**DESCRIPTION OF THE TASK:** Copy the part of the data that opens with the line containing "Click open-in-new icon" and runs through the end of the data, switching "row" to "entry" and keeping everything else unchanged. Leave the pictures out.

— START OF DATASET ENTRIES —

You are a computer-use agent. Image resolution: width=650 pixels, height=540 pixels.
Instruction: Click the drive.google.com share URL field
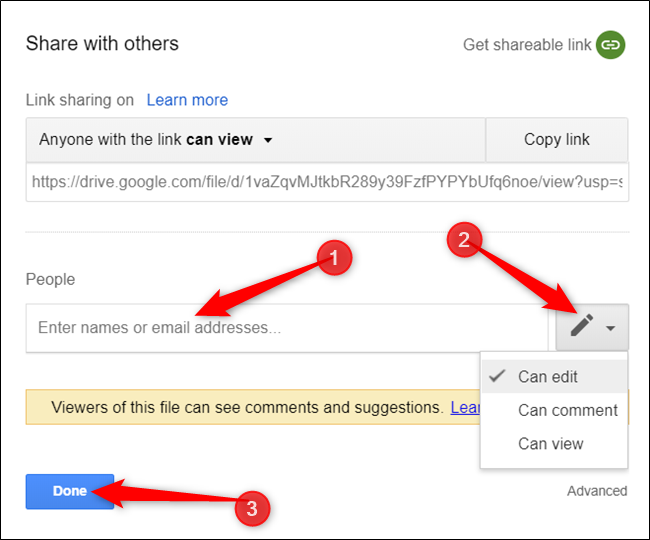[x=327, y=182]
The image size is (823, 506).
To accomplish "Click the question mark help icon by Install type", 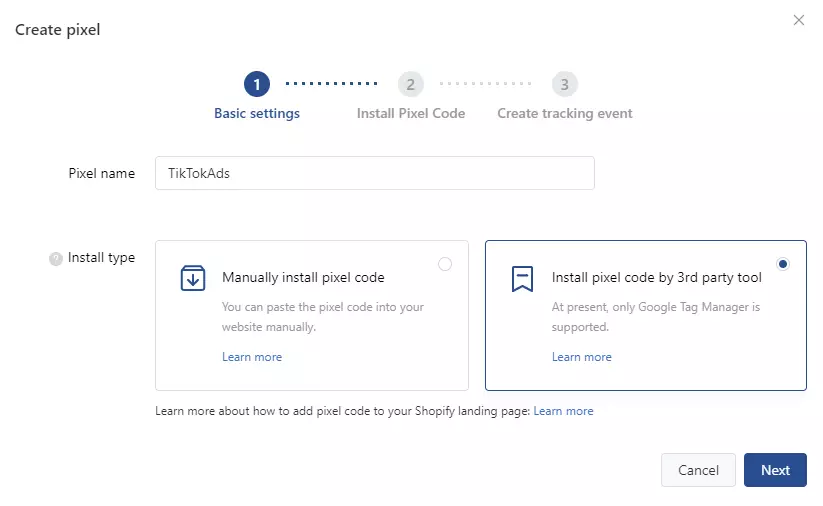I will click(56, 259).
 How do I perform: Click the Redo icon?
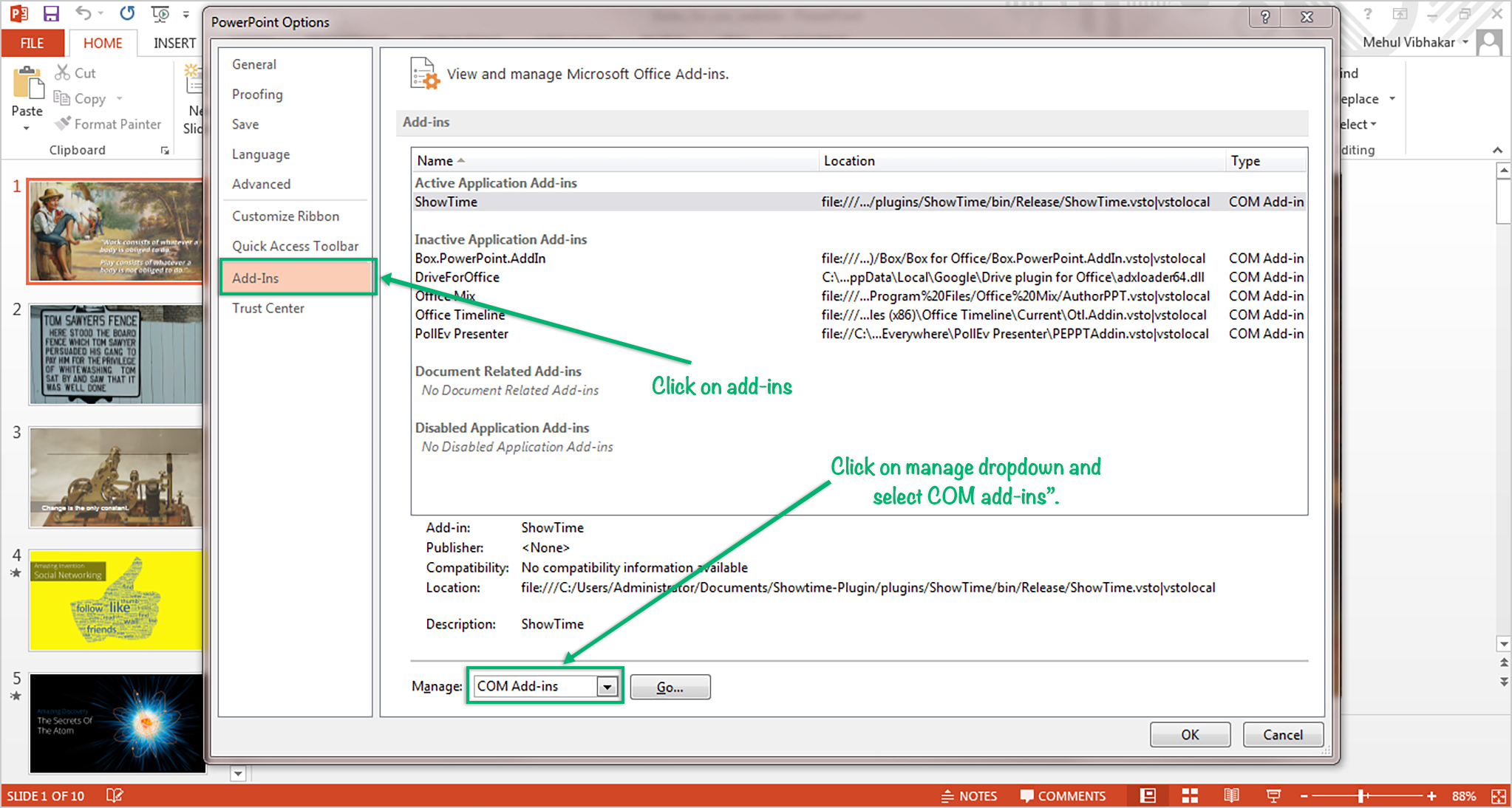[x=127, y=13]
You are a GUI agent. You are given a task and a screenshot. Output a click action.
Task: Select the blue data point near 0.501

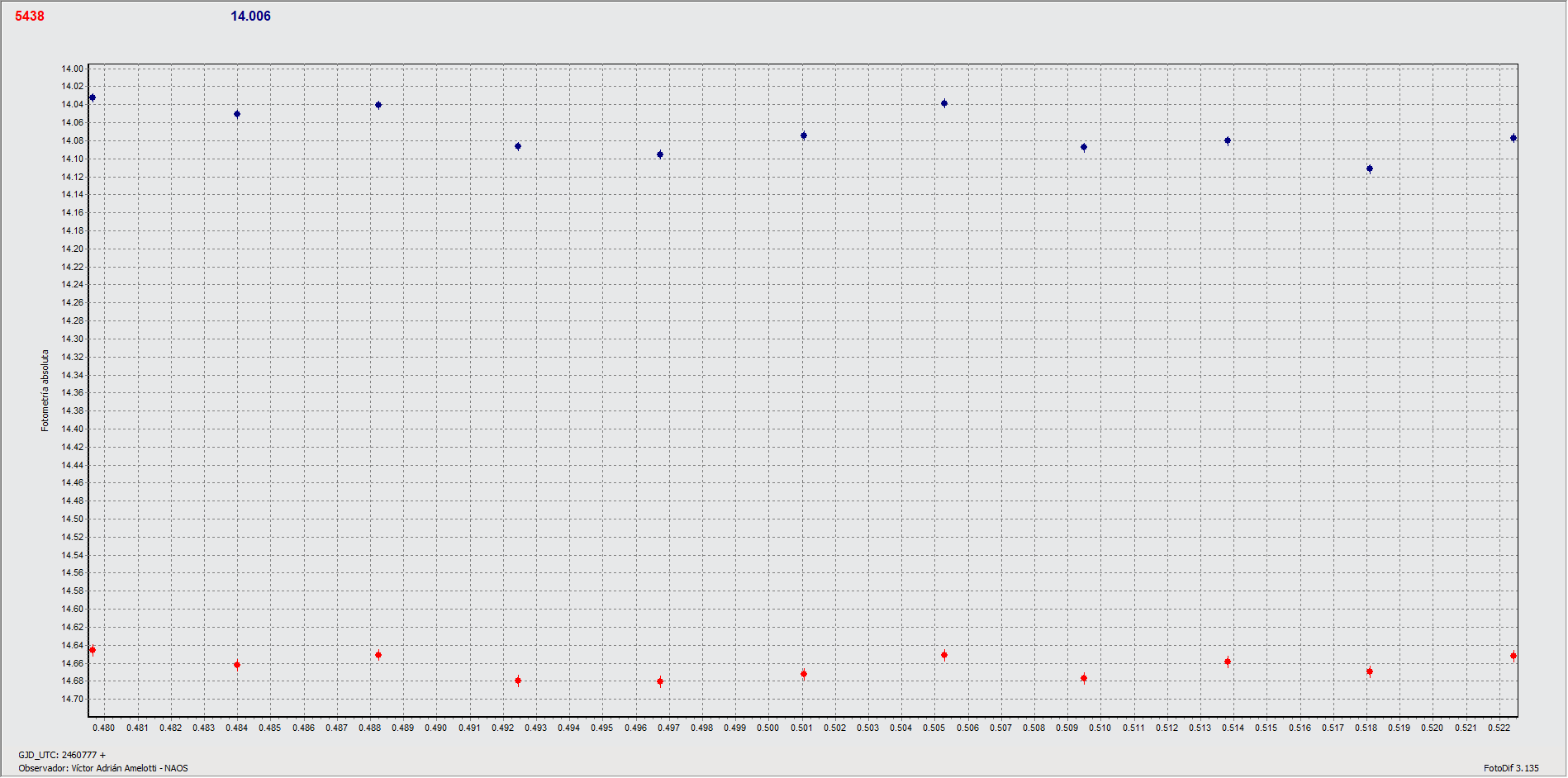(x=804, y=135)
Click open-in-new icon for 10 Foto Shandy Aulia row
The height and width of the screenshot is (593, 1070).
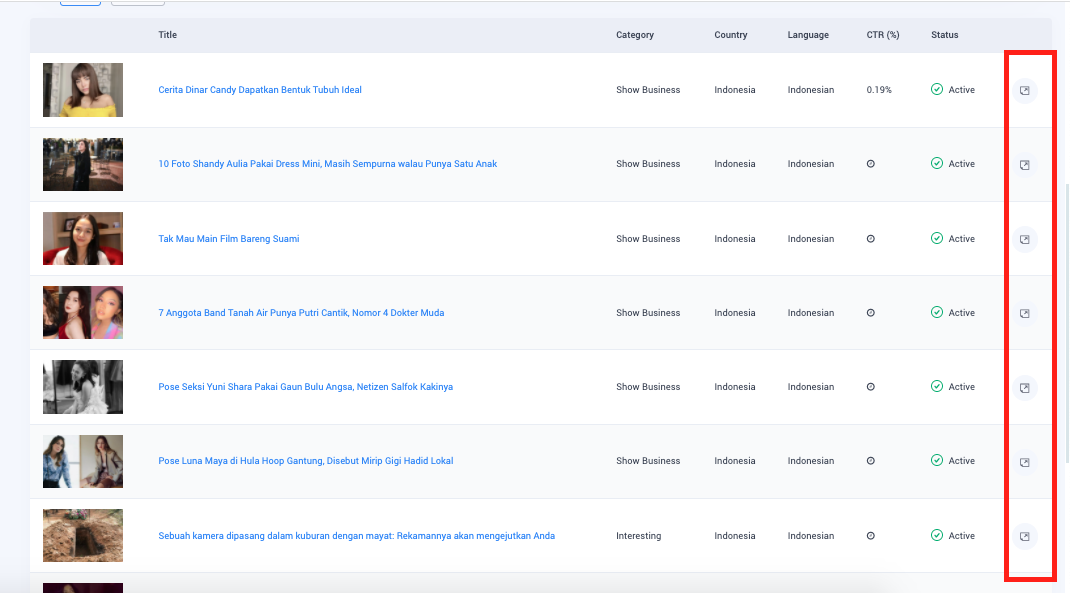(x=1024, y=165)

— END OF DATASET ENTRIES —

**FULL SOLUTION:**
Click open-in-new icon for 10 Foto Shandy Aulia entry
The height and width of the screenshot is (593, 1070).
(x=1024, y=165)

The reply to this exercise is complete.